From 61c581baeb94ac73cbb25e93af2710d12e15f25c Mon Sep 17 00:00:00 2001
From: Yawning Angel <yawning@schwanenlied.me>
Date: Fri, 12 Nov 2021 06:22:17 +0000
Subject: [PATCH 08/10] core/sys/unix: Add syscalls_linux.odin

Linux is in the unfortunate situation where the system call number is
architecture specific.  This consolidates the system call number
definitions in a single location, adds some wrappers, and hopefully
fixes the existing non-portable invocations of the syscall intrinsic.
---
 core/mem/virtual/virtual_linux.odin   | 76 ++++++++++++---------------
 core/os/os_linux.odin                 |  5 +-
 core/sync/sync2/futex_linux.odin      |  3 +-
 core/sync/sync2/primitives_linux.odin |  5 +-
 core/sync/sync_linux.odin             |  4 +-
 core/sys/unix/syscalls_linux.odin     | 60 +++++++++++++++++++++
 6 files changed, 101 insertions(+), 52 deletions(-)

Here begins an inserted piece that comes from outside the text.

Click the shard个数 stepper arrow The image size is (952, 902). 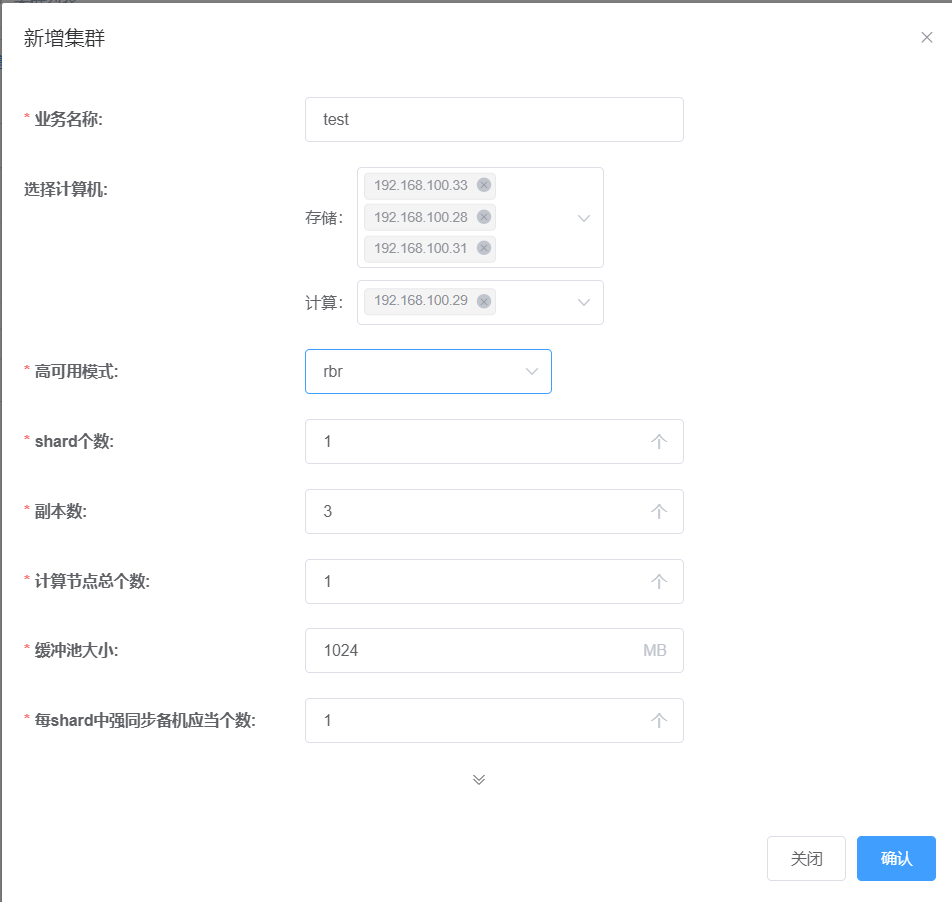click(x=659, y=442)
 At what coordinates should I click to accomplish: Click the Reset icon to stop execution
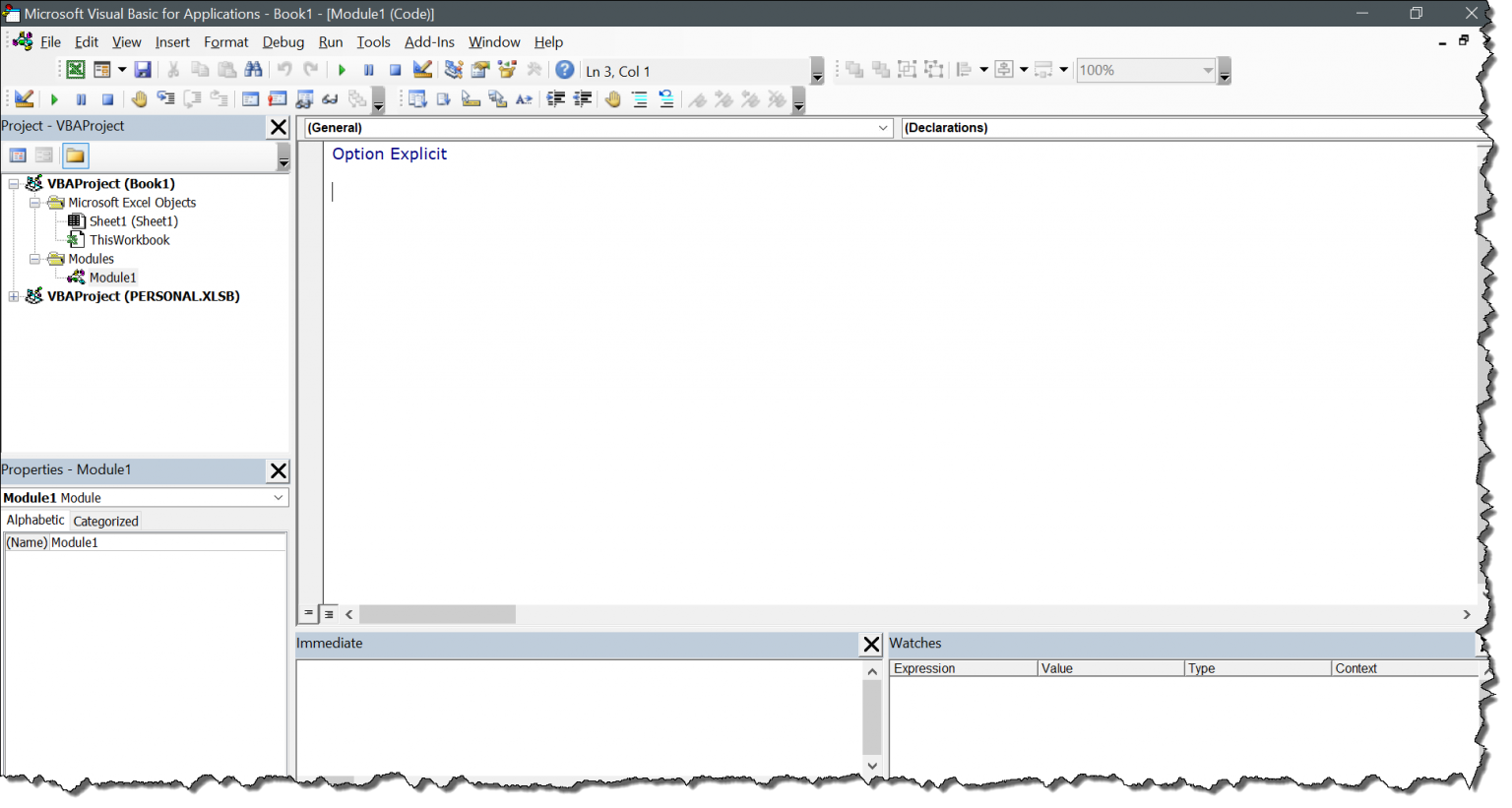(395, 69)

 create mode 100644 core/sys/unix/syscalls_linux.odin

diff --git a/core/mem/virtual/virtual_linux.odin b/core/mem/virtual/virtual_linux.odin
index c4dd564ee..71a56e499 100644
--- a/core/mem/virtual/virtual_linux.odin
+++ b/core/mem/virtual/virtual_linux.odin
@@ -4,64 +4,56 @@ package mem_virtual
 
 import "core:c"
 import "core:intrinsics"
+import "core:sys/unix"
 
-when ODIN_ARCH == "amd64" {
-	SYS_mmap     :: 9
-	SYS_mprotect :: 10
-	SYS_munmap   :: 11
-	SYS_madvise  :: 28
-	
-	PROT_NONE  :: 0x0
-	PROT_READ  :: 0x1
-	PROT_WRITE :: 0x2
-	PROT_EXEC  :: 0x4
-	PROT_GROWSDOWN :: 0x01000000
-	PROT_GROWSUP :: 0x02000000
+PROT_NONE  :: 0x0
+PROT_READ  :: 0x1
+PROT_WRITE :: 0x2
+PROT_EXEC  :: 0x4
+PROT_GROWSDOWN :: 0x01000000
+PROT_GROWSUP :: 0x02000000
 
-	MAP_FIXED     :: 0x1
-	MAP_PRIVATE   :: 0x2
-	MAP_SHARED    :: 0x4
-	MAP_ANONYMOUS :: 0x20
-	
-	MADV_NORMAL      :: 0
-	MADV_RANDOM      :: 1
-	MADV_SEQUENTIAL  :: 2
-	MADV_WILLNEED    :: 3
-	MADV_DONTNEED    :: 4
-	MADV_FREE        :: 8
-	MADV_REMOVE      :: 9
-	MADV_DONTFORK    :: 10
-	MADV_DOFORK      :: 11
-	MADV_MERGEABLE   :: 12
-	MADV_UNMERGEABLE :: 13
-	MADV_HUGEPAGE    :: 14
-	MADV_NOHUGEPAGE  :: 15
-	MADV_DONTDUMP    :: 16
-	MADV_DODUMP      :: 17
-	MADV_WIPEONFORK  :: 18
-	MADV_KEEPONFORK  :: 19
-	MADV_HWPOISON    :: 100
-} else {
-	#panic("Unsupported architecture")
-}
+MAP_FIXED     :: 0x1
+MAP_PRIVATE   :: 0x2
+MAP_SHARED    :: 0x4
+MAP_ANONYMOUS :: 0x20
+
+MADV_NORMAL      :: 0
+MADV_RANDOM      :: 1
+MADV_SEQUENTIAL  :: 2
+MADV_WILLNEED    :: 3
+MADV_DONTNEED    :: 4
+MADV_FREE        :: 8
+MADV_REMOVE      :: 9
+MADV_DONTFORK    :: 10
+MADV_DOFORK      :: 11
+MADV_MERGEABLE   :: 12
+MADV_UNMERGEABLE :: 13
+MADV_HUGEPAGE    :: 14
+MADV_NOHUGEPAGE  :: 15
+MADV_DONTDUMP    :: 16
+MADV_DODUMP      :: 17
+MADV_WIPEONFORK  :: 18
+MADV_KEEPONFORK  :: 19
+MADV_HWPOISON    :: 100
 
 mmap :: proc "contextless" (addr: rawptr, length: uint, prot: c.int, flags: c.int, fd: c.int, offset: uintptr) -> rawptr {
-	res := intrinsics.syscall(SYS_mmap, uintptr(addr), uintptr(length), uintptr(prot), uintptr(flags), uintptr(fd), offset)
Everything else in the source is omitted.